COSA PRODURRE: Riporta il brano sul diritto all'oblio da "Come evidenziato da" fino a "non più pertinenti." incluso, ribattezzando "deindicizzazione" in "cancellazione".

ESTRATTO DELLA FONTE:
________________________________________
Verso un nuovo equilibrio tra memoria e oblio
La sfida posta dall’intelligenza artificiale al diritto all’oblio richiede una riflessione approfondita sui valori che vogliamo tutelare nella società digitale. Da un lato, è fondamentale garantire la libertà di espressione e l’accesso all’informazione, elementi essenziali per il dibattito pubblico e la responsabilità democratica. Dall’altro, è necessario proteggere gli individui da forme di discriminazione e stigmatizzazione basate su informazioni obsolete o inaccurate. Trovare un equilibrio tra questi interessi contrapposti è un compito arduo, ma non impossibile. Richiede un approccio multidisciplinare che coinvolga giuristi, esperti di tecnologia, rappresentanti della società civile e decisori politici. Solo attraverso un dialogo aperto e inclusivo potremo definire un quadro normativo che sia al tempo stesso efficace nel proteggere la privacy e promuovere l’innovazione responsabile.
Come evidenziato da Agenda Digitale, l’intelligenza artificiale potrebbe rappresentare un punto debole significativo, potenzialmente compromettendo lo scopo principale per cui è stata concepita la deindicizzazione. Infatti, se lo scopo della deindicizzazione dai motori di ricerca è quello di eliminare la connessione diretta tra una notizia e il nome della persona interessata, impedendo che una ricerca effettuata a partire da quel nome restituisca una serie di notizie ritenute lesive di una personalità che non corrisponde più alla situazione attuale, qualora tali notizie siano state utilizzate per addestrare l’intelligenza artificiale, si riattiverebbe il collegamento tra il nome dell’interessato e le informazioni ritenute non più pertinenti.
________________________________________
INFORMAZIONI FORNITE:
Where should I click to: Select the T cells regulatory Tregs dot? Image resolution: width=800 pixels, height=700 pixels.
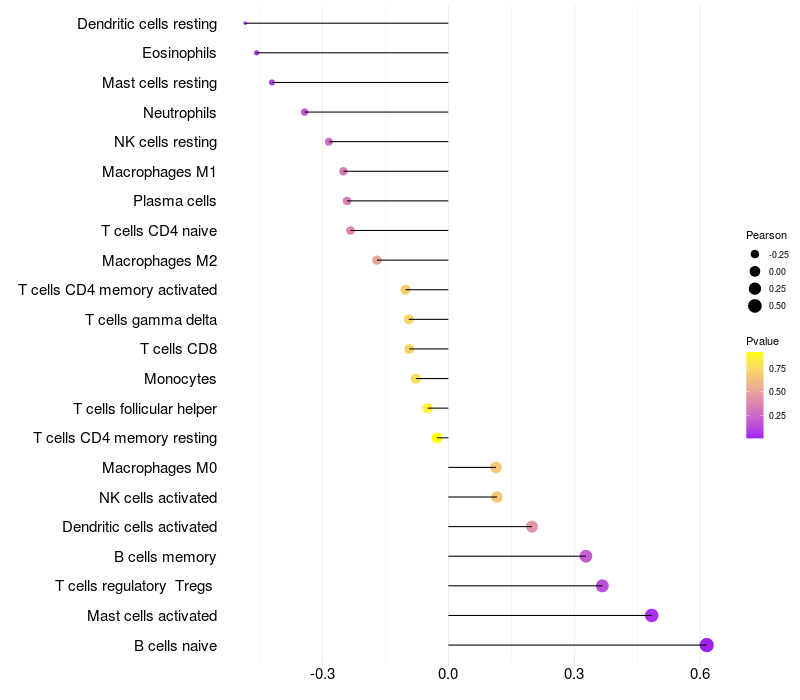click(x=602, y=586)
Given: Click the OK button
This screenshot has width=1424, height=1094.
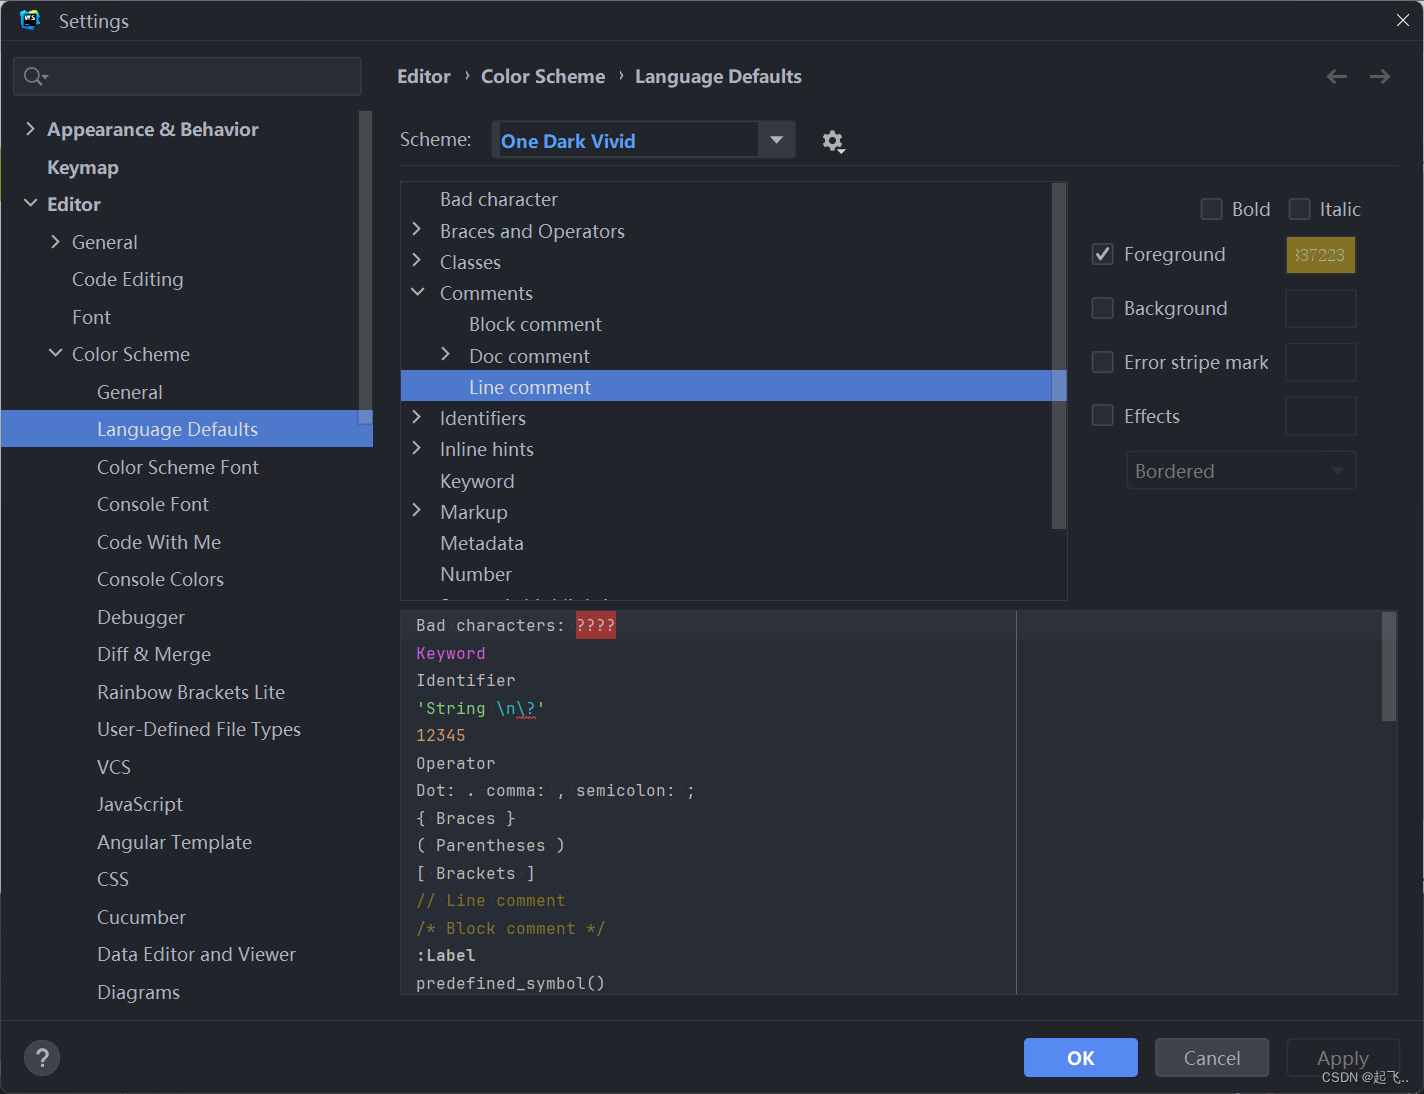Looking at the screenshot, I should coord(1080,1057).
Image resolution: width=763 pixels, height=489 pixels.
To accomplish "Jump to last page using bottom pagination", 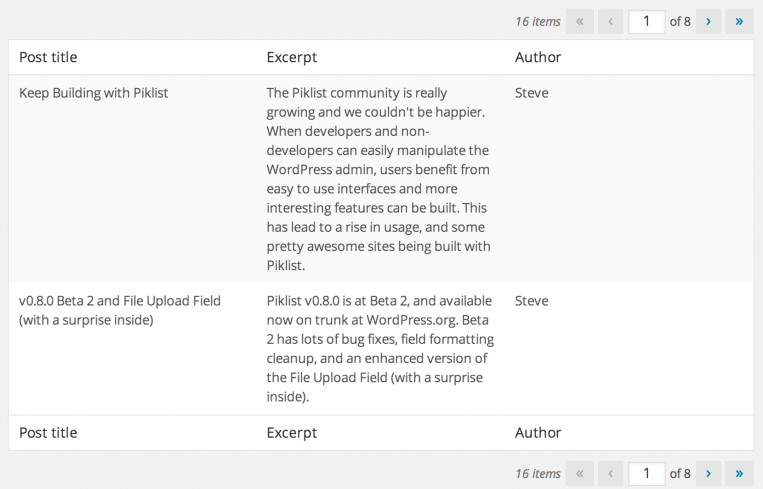I will click(739, 473).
________________________________________
SOLUZIONE DEL COMPITO:
Come evidenziato da Agenda Digitale, l’intelligenza artificiale potrebbe rappresentare un punto debole significativo, potenzialmente compromettendo lo scopo principale per cui è stata concepita la cancellazione. Infatti, se lo scopo della cancellazione dai motori di ricerca è quello di eliminare la connessione diretta tra una notizia e il nome della persona interessata, impedendo che una ricerca effettuata a partire da quel nome restituisca una serie di notizie ritenute lesive di una personalità che non corrisponde più alla situazione attuale, qualora tali notizie siano state utilizzate per addestrare l’intelligenza artificiale, si riattiverebbe il collegamento tra il nome dell’interessato e le informazioni ritenute non più pertinenti.